It's called cold cap therapy and it's worked wonders for some of its patients.

"For me, my motivating factor was my kids," said Sunday Berquest.

She was diagnosed with breast cancer about a year ago and said it's one thing to be sick but quite another to look it. Her children lost both of their grandfathers to cancer and the kids grew up with the impression that people die from it, not survive. So when she heard about the success of cold cap therapy, she gave it a try.

"It feels like massive brain freeze and it just kind of hurt," described Berquest. "Have you ever touched something so cold that it hurts your hands, it's kind of like that."

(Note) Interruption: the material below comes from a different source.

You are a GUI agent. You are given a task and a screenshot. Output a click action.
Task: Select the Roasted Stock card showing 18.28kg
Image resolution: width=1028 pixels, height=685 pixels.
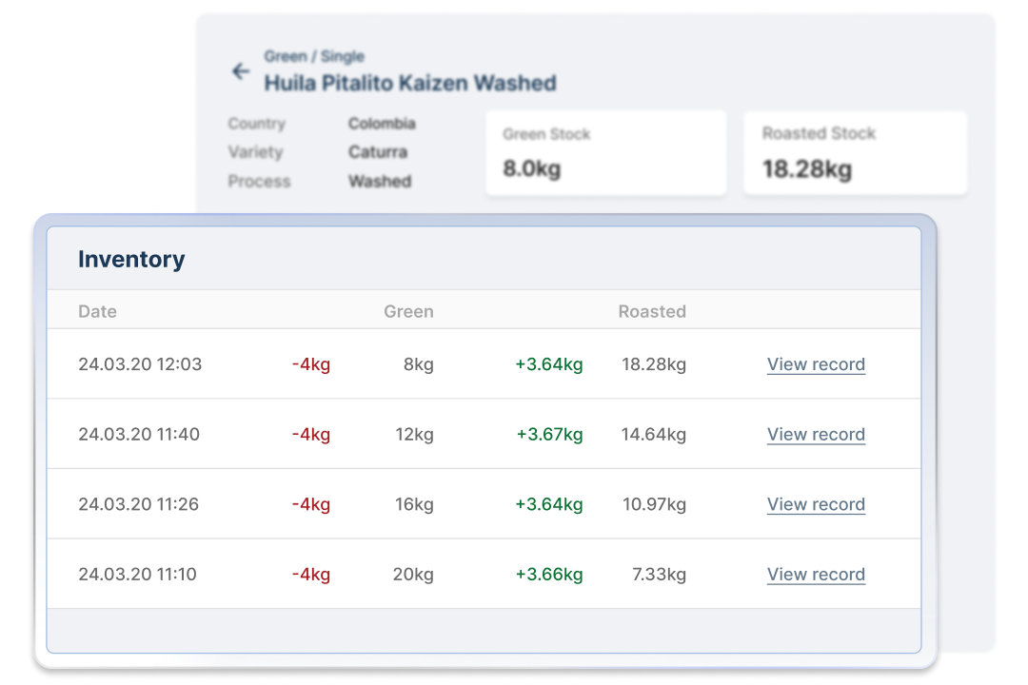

The cold caps are ice-like and stored in the freezer.
She wears them for hours before and after her chemotherapy.
Now in her eighth and final session of chemotherapy, she still has her hair.

"The premise of this, is trying to use temperature to decrease blood flow to the scalp." " said Minnesota Oncology's Dr. Paul Zander.

The cold cap essentially freezes the hair follicles so that the chemotherapy drugs do not affect them.

"And I feel like if more women knew, hey if you're willing to put up with this, it's encouraging," said Berquest.

Currently the cold caps are not covered by insurance. Berquest said she paid about $2,800 for her four months of therapy. Doctors said it may not work for everybody, it all depends on the types of drugs cancer treatments use.